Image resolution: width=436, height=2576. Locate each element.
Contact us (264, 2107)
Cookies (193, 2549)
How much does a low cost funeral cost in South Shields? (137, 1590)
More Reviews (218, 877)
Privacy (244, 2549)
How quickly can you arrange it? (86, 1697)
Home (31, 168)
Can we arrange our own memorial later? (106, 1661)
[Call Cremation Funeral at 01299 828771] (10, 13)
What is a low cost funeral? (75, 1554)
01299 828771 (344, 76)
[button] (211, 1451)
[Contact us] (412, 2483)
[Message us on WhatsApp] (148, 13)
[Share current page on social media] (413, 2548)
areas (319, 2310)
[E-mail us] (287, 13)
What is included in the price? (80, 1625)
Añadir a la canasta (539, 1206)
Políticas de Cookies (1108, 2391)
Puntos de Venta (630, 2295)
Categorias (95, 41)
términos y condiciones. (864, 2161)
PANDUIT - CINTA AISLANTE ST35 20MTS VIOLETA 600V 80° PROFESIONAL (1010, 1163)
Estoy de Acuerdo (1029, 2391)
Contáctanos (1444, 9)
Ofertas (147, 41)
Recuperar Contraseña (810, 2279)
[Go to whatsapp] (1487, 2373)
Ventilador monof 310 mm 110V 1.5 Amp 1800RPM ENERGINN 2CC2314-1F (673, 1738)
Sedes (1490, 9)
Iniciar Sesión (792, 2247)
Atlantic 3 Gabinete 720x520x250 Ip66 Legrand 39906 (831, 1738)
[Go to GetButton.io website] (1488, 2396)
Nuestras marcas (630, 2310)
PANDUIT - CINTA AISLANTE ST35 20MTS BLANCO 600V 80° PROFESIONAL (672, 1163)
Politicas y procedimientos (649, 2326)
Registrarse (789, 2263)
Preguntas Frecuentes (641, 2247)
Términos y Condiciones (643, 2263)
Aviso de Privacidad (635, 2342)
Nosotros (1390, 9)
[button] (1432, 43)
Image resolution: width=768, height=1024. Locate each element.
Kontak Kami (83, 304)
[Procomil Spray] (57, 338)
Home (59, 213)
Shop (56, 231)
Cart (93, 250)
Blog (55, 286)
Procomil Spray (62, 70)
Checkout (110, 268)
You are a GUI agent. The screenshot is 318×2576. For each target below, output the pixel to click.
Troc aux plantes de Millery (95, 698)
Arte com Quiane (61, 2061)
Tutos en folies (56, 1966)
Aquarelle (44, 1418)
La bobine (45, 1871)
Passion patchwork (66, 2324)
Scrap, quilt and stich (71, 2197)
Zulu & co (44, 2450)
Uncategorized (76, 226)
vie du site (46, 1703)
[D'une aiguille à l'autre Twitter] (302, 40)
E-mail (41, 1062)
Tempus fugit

=======

▶ **Exercise objective**
After locating the line above that contains "[Call Cremation Funeral", write out that line and every later one exactly, through the last line of the material, and nothing else.

▶ **Exercise answer**
[Call Cremation Funeral at 01299 828771] (10, 13)
What is a low cost funeral? (75, 1554)
01299 828771 (344, 76)
[button] (211, 1451)
[Contact us] (412, 2483)
[Message us on WhatsApp] (148, 13)
[Share current page on social media] (413, 2548)
areas (319, 2310)
[E-mail us] (287, 13)
What is included in the price? (80, 1625)
Añadir a la canasta (539, 1206)
Políticas de Cookies (1108, 2391)
Puntos de Venta (630, 2295)
Categorias (95, 41)
términos y condiciones. (864, 2161)
PANDUIT - CINTA AISLANTE ST35 20MTS VIOLETA 600V 80° PROFESIONAL (1010, 1163)
Estoy de Acuerdo (1029, 2391)
Contáctanos (1444, 9)
Ofertas (147, 41)
Recuperar Contraseña (810, 2279)
[Go to whatsapp] (1487, 2373)
Ventilador monof 310 mm 110V 1.5 Amp 1800RPM ENERGINN 2CC2314-1F (673, 1738)
Sedes (1490, 9)
Iniciar Sesión (792, 2247)
Atlantic 3 Gabinete 720x520x250 Ip66 Legrand 39906 (831, 1738)
[Go to GetButton.io website] (1488, 2396)
Nuestras marcas (630, 2310)
PANDUIT - CINTA AISLANTE ST35 20MTS BLANCO 600V 80° PROFESIONAL (672, 1163)
Politicas y procedimientos (649, 2326)
Registrarse (789, 2263)
Preguntas Frecuentes (641, 2247)
Términos y Condiciones (643, 2263)
Aviso de Privacidad (635, 2342)
Nosotros (1390, 9)
[button] (1432, 43)
Image resolution: width=768, height=1024. Locate each element.
Kontak Kami (83, 304)
[Procomil Spray] (57, 338)
Home (59, 213)
Shop (56, 231)
Cart (93, 250)
Blog (55, 286)
Procomil Spray (62, 70)
Checkout (110, 268)
You are a GUI agent. The screenshot is 318×2576. For each target below, output the pixel to click.
Troc aux plantes de Millery (95, 698)
Arte com Quiane (61, 2061)
Tutos en folies (56, 1966)
Aquarelle (44, 1418)
La bobine (45, 1871)
Passion patchwork (66, 2324)
Scrap, quilt and stich (71, 2197)
Zulu & co (44, 2450)
Uncategorized (76, 226)
vie du site (46, 1703)
[D'une aiguille à l'autre Twitter] (302, 40)
E-mail (41, 1062)
Tempus fugit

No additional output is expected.